Reproduce the text of each record below word for word, leaving out the pictures.
--- Exercise input ---
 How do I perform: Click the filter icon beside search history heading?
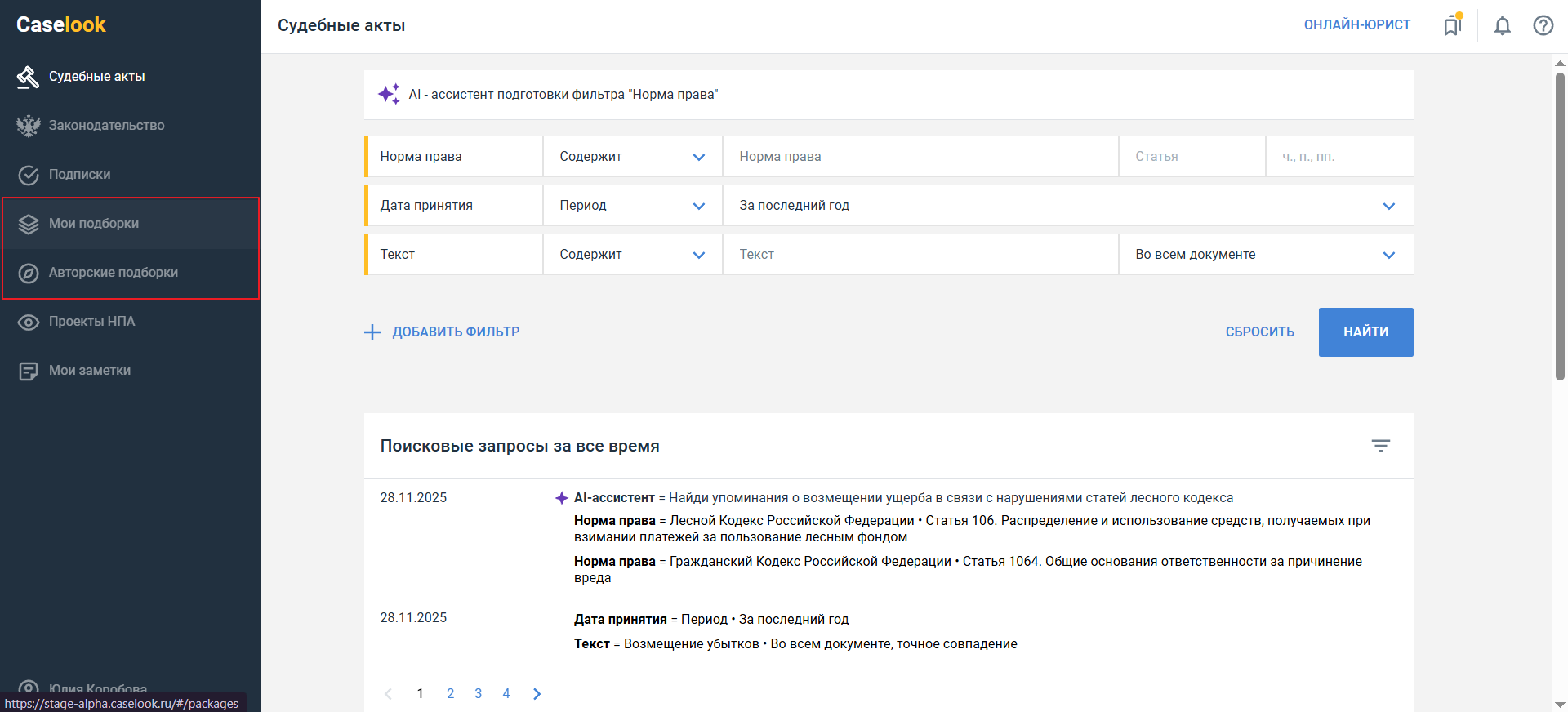pyautogui.click(x=1380, y=446)
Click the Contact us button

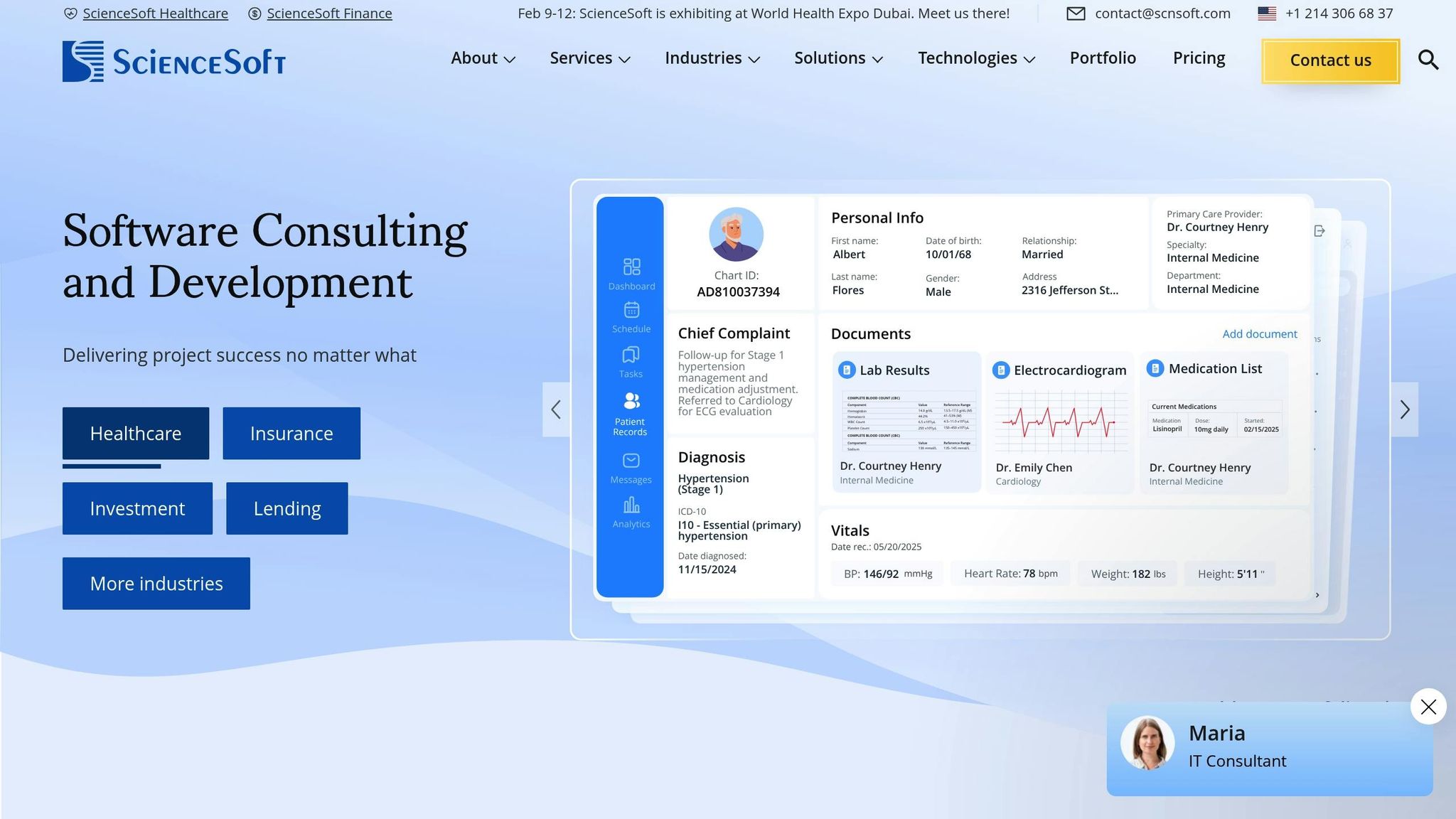tap(1329, 60)
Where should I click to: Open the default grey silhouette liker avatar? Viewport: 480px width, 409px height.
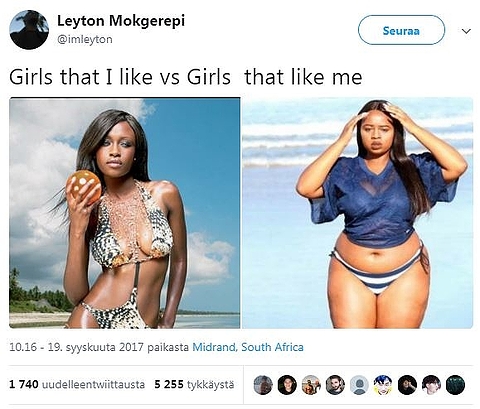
---
▶ **Result**:
 How do I perform: Click the filter icon beside search history heading?
pyautogui.click(x=1380, y=446)
Click the Contact us button

tap(1329, 60)
Where should I click to: Open the default grey silhouette liker avatar? Viewport: 480px width, 409px height.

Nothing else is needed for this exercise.